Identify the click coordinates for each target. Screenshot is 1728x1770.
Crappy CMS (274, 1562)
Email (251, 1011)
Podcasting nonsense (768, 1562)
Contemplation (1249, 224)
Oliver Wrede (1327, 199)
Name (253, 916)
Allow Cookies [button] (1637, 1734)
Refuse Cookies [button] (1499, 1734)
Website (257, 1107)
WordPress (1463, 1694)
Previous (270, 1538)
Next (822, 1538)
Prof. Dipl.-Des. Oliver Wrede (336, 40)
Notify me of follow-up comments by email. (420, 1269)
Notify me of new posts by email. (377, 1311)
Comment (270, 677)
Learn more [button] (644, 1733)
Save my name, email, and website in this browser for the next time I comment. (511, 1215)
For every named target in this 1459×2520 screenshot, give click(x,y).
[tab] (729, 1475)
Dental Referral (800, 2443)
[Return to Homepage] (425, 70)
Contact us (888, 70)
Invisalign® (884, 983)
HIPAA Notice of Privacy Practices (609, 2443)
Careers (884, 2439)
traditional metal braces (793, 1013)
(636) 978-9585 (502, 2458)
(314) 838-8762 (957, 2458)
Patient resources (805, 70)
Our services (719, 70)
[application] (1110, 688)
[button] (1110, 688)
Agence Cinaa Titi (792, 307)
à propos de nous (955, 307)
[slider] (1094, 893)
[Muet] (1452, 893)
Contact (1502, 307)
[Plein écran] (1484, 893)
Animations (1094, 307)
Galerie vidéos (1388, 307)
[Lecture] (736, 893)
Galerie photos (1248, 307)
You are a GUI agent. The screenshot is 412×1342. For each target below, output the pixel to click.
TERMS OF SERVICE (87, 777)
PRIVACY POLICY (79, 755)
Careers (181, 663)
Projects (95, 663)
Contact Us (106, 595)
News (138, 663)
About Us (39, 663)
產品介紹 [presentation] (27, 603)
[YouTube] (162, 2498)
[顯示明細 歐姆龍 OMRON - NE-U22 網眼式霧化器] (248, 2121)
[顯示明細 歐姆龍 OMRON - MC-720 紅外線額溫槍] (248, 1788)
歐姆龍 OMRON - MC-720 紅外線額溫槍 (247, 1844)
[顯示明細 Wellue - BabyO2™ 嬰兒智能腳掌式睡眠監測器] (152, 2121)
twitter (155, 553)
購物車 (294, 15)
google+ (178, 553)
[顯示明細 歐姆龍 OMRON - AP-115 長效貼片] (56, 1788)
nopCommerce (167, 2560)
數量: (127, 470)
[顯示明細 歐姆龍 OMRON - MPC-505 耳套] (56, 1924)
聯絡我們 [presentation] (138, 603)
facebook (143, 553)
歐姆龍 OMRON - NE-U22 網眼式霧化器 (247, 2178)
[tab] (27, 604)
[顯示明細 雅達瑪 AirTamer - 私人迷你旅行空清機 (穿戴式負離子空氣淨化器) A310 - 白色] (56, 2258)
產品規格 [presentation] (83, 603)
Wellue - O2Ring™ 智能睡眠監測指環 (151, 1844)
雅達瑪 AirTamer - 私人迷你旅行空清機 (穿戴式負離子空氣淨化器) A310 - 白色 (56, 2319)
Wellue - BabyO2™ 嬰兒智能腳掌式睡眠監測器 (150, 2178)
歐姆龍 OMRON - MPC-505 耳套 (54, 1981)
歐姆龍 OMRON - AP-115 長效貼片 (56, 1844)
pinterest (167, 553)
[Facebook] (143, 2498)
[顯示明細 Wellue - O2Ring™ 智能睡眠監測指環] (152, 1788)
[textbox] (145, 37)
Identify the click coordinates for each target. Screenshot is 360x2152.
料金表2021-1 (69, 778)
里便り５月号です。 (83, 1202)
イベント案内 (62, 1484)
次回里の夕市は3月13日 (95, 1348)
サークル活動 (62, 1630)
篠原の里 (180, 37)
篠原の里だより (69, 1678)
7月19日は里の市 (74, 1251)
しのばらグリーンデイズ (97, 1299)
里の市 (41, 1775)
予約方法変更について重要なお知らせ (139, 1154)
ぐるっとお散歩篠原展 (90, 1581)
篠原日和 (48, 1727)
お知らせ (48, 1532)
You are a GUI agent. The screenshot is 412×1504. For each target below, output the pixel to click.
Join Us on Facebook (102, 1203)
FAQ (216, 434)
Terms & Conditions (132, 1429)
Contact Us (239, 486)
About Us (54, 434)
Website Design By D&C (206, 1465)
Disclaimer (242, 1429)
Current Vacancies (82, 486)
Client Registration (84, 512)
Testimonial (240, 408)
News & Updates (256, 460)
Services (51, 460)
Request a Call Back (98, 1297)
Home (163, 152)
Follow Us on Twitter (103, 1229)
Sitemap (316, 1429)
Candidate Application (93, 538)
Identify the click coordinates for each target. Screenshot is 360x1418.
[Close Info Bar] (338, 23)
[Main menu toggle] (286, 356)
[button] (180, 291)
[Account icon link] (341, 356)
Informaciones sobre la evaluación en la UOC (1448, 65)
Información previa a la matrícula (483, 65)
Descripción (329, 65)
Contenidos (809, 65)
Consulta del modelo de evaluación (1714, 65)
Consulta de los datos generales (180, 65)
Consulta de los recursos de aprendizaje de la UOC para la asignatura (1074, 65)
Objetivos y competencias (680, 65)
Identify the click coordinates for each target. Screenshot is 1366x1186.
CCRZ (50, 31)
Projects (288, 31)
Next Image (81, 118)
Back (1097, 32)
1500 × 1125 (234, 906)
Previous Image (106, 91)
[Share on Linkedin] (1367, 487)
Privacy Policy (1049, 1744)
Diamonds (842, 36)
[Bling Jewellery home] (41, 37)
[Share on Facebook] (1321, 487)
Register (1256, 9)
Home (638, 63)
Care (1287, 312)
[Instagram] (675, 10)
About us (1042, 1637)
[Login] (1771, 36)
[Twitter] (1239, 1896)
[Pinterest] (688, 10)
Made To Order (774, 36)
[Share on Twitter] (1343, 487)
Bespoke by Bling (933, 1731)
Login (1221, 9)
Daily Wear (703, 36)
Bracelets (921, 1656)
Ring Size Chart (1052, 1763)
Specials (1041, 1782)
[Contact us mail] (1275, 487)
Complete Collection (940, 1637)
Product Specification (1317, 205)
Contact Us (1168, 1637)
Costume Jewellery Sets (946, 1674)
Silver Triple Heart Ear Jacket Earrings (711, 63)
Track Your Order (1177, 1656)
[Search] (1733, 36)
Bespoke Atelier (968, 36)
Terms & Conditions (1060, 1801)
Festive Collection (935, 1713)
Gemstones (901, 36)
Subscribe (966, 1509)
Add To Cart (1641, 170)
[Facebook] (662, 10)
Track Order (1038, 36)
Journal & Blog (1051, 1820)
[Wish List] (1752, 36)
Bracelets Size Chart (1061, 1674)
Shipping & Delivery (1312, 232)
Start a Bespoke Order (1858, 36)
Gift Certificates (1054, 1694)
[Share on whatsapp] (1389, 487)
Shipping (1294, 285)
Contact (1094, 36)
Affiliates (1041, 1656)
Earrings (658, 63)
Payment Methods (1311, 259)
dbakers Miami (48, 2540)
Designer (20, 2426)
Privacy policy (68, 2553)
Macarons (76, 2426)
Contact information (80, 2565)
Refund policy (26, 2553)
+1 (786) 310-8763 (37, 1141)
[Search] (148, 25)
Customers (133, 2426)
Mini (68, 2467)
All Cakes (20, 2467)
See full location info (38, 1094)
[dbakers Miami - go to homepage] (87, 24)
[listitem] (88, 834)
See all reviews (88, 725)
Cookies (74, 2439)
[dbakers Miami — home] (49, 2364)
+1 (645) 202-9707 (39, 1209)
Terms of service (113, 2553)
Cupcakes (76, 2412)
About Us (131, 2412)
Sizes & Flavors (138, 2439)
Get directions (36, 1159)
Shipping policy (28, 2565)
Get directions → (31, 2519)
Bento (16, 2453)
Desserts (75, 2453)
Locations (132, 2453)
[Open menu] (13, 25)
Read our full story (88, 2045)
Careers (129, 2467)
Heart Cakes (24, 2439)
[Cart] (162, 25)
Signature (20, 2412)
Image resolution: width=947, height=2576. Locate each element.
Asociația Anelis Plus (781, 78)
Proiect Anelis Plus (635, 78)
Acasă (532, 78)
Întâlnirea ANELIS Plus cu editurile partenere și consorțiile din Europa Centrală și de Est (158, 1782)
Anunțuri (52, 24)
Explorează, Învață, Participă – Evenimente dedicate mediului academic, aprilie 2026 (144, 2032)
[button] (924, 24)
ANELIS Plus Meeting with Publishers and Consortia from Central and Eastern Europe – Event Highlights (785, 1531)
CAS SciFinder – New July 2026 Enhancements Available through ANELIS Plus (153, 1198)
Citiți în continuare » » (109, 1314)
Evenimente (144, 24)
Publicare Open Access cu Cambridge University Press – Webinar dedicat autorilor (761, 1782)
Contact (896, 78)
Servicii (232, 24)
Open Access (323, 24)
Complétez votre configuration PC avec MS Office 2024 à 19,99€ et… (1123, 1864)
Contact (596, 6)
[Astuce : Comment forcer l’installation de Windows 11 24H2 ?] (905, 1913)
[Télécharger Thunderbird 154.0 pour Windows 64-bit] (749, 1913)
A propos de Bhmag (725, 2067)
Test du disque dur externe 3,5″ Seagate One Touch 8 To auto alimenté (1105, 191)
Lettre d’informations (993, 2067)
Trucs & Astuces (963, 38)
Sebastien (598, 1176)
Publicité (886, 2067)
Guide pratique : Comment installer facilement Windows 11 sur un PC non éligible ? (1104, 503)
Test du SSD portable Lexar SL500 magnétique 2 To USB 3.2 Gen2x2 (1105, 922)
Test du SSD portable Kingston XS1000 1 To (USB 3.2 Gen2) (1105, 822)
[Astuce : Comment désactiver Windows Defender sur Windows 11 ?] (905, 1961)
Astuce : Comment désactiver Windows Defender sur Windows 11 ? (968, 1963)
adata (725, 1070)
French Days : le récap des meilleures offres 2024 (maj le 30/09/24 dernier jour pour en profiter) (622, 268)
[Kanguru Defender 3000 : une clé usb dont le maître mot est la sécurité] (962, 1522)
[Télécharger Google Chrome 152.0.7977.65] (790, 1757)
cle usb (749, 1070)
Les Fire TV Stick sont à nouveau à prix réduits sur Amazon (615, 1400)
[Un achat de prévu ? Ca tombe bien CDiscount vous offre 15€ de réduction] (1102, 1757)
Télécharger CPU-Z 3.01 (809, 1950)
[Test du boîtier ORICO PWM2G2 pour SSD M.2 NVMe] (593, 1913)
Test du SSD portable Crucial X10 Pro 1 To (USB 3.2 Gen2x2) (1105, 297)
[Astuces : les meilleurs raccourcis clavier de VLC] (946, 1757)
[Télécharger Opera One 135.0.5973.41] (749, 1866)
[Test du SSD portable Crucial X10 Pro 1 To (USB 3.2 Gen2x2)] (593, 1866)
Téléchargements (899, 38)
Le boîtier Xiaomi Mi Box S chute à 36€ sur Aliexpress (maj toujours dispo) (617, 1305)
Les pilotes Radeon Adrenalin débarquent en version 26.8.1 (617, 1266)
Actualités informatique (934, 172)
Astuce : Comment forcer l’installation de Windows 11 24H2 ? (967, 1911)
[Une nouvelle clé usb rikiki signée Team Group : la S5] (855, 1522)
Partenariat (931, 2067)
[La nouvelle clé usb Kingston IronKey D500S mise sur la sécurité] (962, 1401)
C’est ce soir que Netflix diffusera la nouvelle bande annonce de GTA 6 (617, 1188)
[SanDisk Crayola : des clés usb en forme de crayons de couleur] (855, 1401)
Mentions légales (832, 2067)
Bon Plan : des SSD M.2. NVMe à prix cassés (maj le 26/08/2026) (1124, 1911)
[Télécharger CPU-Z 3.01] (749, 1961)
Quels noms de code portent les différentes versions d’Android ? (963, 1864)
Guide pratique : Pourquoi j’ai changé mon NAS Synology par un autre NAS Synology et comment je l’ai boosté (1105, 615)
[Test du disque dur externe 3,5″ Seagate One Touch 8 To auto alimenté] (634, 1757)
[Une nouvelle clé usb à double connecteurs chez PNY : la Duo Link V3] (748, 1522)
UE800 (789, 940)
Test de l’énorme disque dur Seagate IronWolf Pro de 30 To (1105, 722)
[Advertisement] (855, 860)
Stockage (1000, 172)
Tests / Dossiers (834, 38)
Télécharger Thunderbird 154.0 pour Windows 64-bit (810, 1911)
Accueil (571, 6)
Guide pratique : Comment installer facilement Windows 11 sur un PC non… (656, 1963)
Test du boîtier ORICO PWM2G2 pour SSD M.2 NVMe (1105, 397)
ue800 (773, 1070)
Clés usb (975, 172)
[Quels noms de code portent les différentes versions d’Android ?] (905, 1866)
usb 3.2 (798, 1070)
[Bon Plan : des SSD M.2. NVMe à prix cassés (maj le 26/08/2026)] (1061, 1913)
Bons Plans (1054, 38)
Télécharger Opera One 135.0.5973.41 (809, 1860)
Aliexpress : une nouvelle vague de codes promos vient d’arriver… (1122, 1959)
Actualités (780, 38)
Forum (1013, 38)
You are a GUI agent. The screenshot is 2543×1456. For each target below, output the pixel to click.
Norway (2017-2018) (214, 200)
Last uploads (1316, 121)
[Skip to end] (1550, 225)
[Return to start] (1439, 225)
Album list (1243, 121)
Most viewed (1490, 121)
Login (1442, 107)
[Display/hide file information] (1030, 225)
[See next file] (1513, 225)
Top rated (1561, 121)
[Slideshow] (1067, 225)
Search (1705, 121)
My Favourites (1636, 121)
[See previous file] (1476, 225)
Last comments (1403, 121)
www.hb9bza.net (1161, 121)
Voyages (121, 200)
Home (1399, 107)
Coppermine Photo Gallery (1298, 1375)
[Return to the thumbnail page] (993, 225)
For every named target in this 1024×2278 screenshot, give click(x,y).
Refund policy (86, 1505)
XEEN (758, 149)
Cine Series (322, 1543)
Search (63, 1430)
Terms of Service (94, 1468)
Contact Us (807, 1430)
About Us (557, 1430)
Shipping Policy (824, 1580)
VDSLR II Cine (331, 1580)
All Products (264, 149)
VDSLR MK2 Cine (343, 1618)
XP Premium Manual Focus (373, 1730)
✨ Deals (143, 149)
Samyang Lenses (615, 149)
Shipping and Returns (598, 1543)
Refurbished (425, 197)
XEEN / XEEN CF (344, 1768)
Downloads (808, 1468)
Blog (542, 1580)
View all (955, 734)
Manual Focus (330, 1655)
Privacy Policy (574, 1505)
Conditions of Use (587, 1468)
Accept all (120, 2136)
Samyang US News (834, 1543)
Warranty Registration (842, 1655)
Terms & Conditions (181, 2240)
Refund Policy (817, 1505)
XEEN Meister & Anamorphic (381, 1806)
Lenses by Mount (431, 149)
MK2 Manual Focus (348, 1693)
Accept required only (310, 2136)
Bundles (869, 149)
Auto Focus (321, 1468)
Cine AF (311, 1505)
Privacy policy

▶ **To do**
Look above for the line holding "Dental Referral (800, 2443)". Print it and every line after it, exactly, through the line holding "à propos de nous (955, 307)".

▶ **Result below**
Dental Referral (800, 2443)
[Return to Homepage] (425, 70)
Contact us (888, 70)
Invisalign® (884, 983)
HIPAA Notice of Privacy Practices (609, 2443)
Careers (884, 2439)
traditional metal braces (793, 1013)
(636) 978-9585 (502, 2458)
(314) 838-8762 (957, 2458)
Patient resources (805, 70)
Our services (719, 70)
[application] (1110, 688)
[button] (1110, 688)
Agence Cinaa Titi (792, 307)
à propos de nous (955, 307)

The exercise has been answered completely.